#### Document extract:

==============================

[Date Prev][Date Next][Thread Prev][Thread Next][Date Index][Thread Index]

Re: [idn] What important would UTF-8 break?



Hi Dan,

> What applications will break?
> The most important I can think of is e-mail.
> But it need not break. Many wanting to use non-ASCII will
> probably have an ASCII name for use in e-mail for many years
> more. And the enhanced e-mail applications that those using
> non-ASCII in names will use, will handle the conversion
> from UTF-8 to ASCII.

Wouldn't the conversion from UTF-8 to ASCII result in a transfer
encoding
syntax, that is analagous to ACE in the first place? That is in all
essence
no different from the existing proposals (i.e. IDNA) we have seen so
far,
where ACE is used as transport and representation and anything else can
be
used for the presentation layer (hell, even UTF-8 as a "pseudo-encoding"
for
the presentation layer suffices).

> Have anybody done any real tests to see what will work and
> what will not? Remember that it is those wanting to use
> non-ASCII in names who also quickly will fix their software
> to make it work. You can start to introduce UTF-8 names
> where it will not break older applications and use ASCII names
> where they will.

Main problem: When a user types in a non-ASCII e-mail address into a
"non-enhanced" (to use your terminology) e-mail application. The
application
might:

1) be nice enough to disallow that e-mail address with an error message,
or;
2) replace the highest order bit of each byte of the e-mail address with
a
0.
3) attempt to RFC-2047-nize  the non-ASCII e-mail address to a transfer
encoding (QP/B64).
4) leave it as it is and send the message to the SMTP server

and where (4) occurs, the MTA might do the following

5) replace the highest order bit of each byte of the e-mail address with
a
0.
6) convert the e-mail address to a series of question marks (i.e.
???@???.??)
7) bounce the mail

In any case, you get a mangled e-mail address that will never be able to
be
replied to. That is certainly not an acceptable e-mail QoS standard.

By the way, this is gathered from some interoperability testing I have
done
in the past.. for the above mentioned cases, (1) is Outlook Express. (2)
is
most Unix MUAs. (3) is Netscape Mail. (4) is Eudora. (5) is Sendmail.
(6) is
Microsoft Exchange SMTP server. (7) is what you get when the e-mail
address
no longer has a valid route after being mangled

Conclusion: UTF-8 would most certainly cause e-mail to break, short of
having a flag day upgrade for all e-mail related systems on the Internet
simultaneously.

regards,
maynard

==============================

#### Records shown:
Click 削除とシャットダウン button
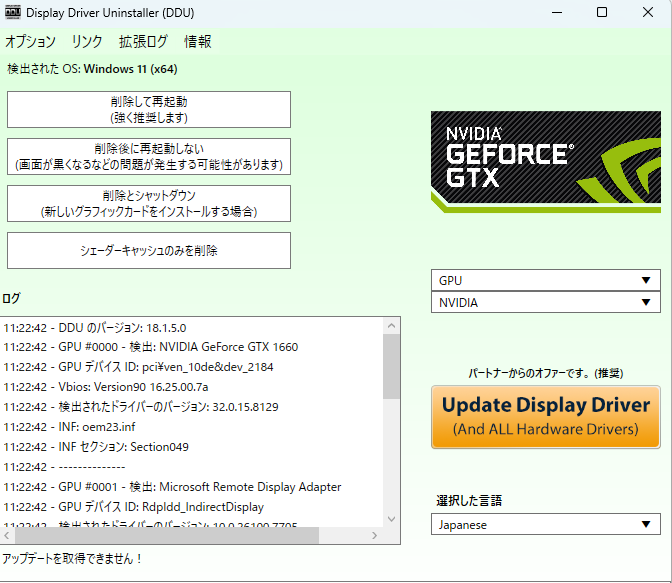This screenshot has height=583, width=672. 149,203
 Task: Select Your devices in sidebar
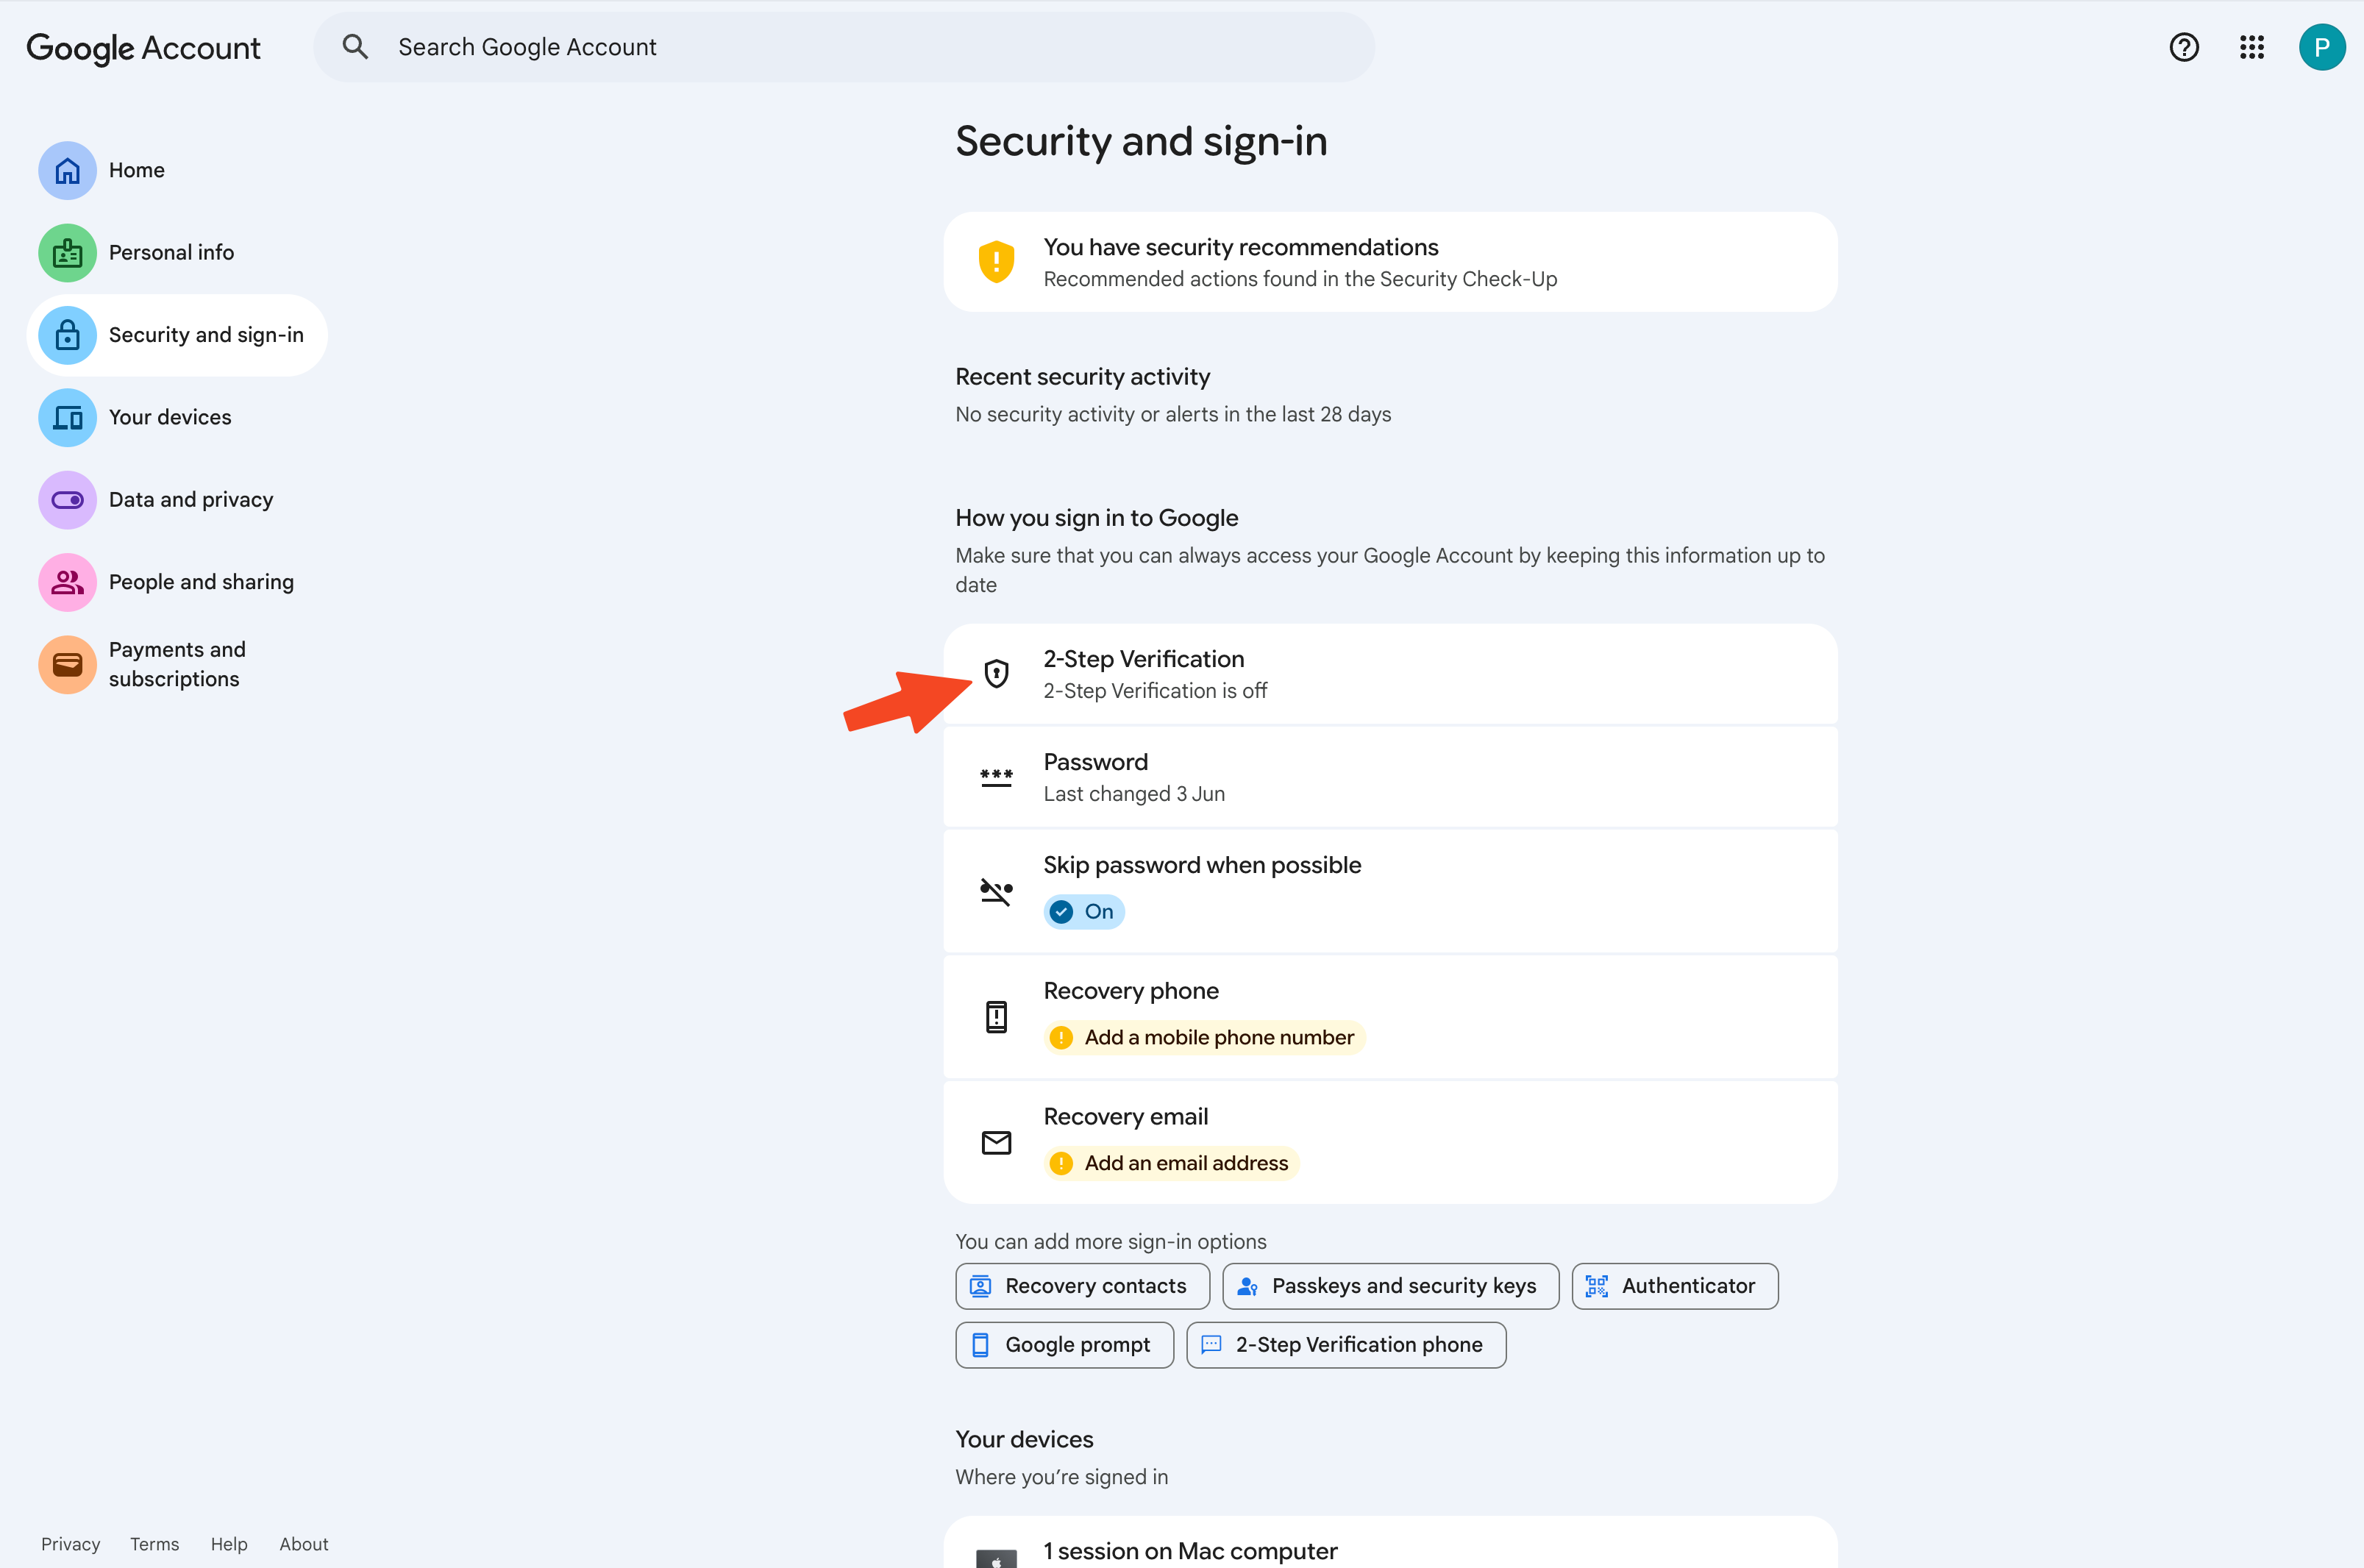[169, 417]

==============================

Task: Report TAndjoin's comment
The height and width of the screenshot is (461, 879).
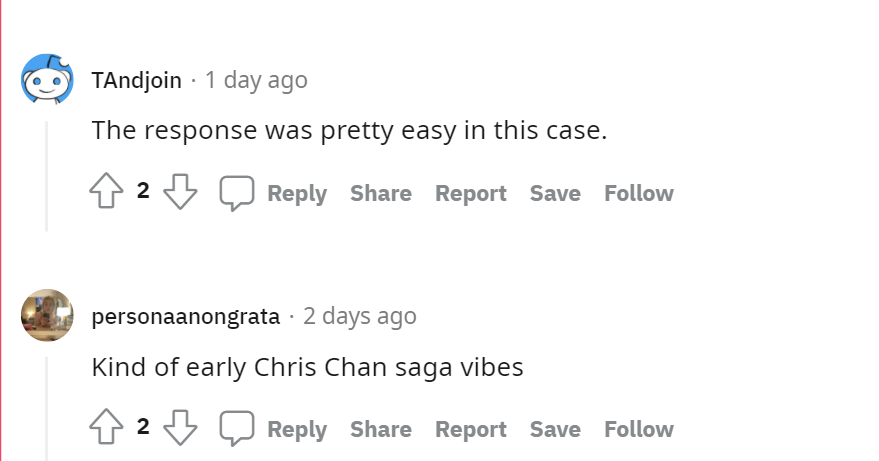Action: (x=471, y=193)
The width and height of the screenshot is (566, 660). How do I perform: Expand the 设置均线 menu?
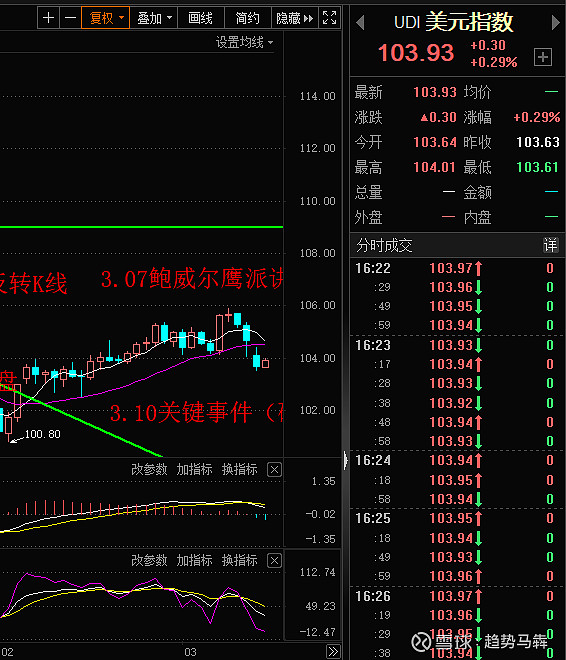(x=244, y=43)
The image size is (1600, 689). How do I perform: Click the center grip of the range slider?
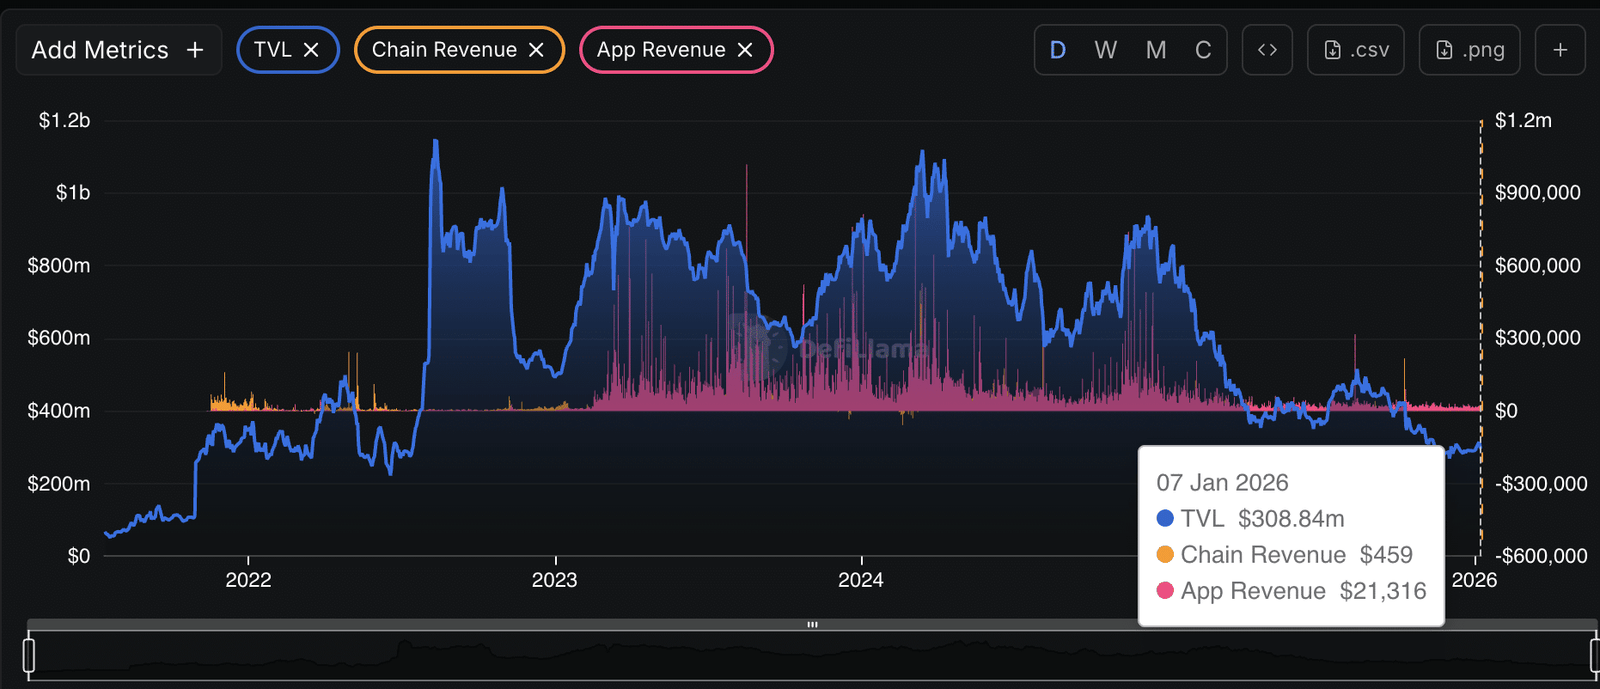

==============================

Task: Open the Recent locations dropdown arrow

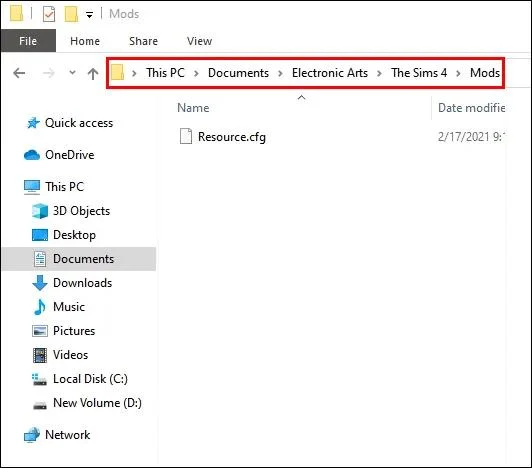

==============================

#### Task list:
[1] Reproduce the mailing-list post between "4) leave it" and "e-mail QoS standard.", inclusive.
[2] Collect every line of the records that contains the string "perform". Case counts.
The mailing-list post and the records come from separate, unrelated sources.

#### Expected responses:
[1]
4) leave it as it is and send the message to the SMTP server

and where (4) occurs, the MTA might do the following

5) replace the highest order bit of each byte of the e-mail address with
a
0.
6) convert the e-mail address to a series of question marks (i.e.
???@???.??)
7) bounce the mail

In any case, you get a mangled e-mail address that will never be able to
be
replied to. That is certainly not an acceptable e-mail QoS standard.

[2]
The width and height of the screenshot is (566, 660). How do I perform: Expand the 设置均线 menu?
The image size is (1600, 689). How do I perform: Click the center grip of the range slider?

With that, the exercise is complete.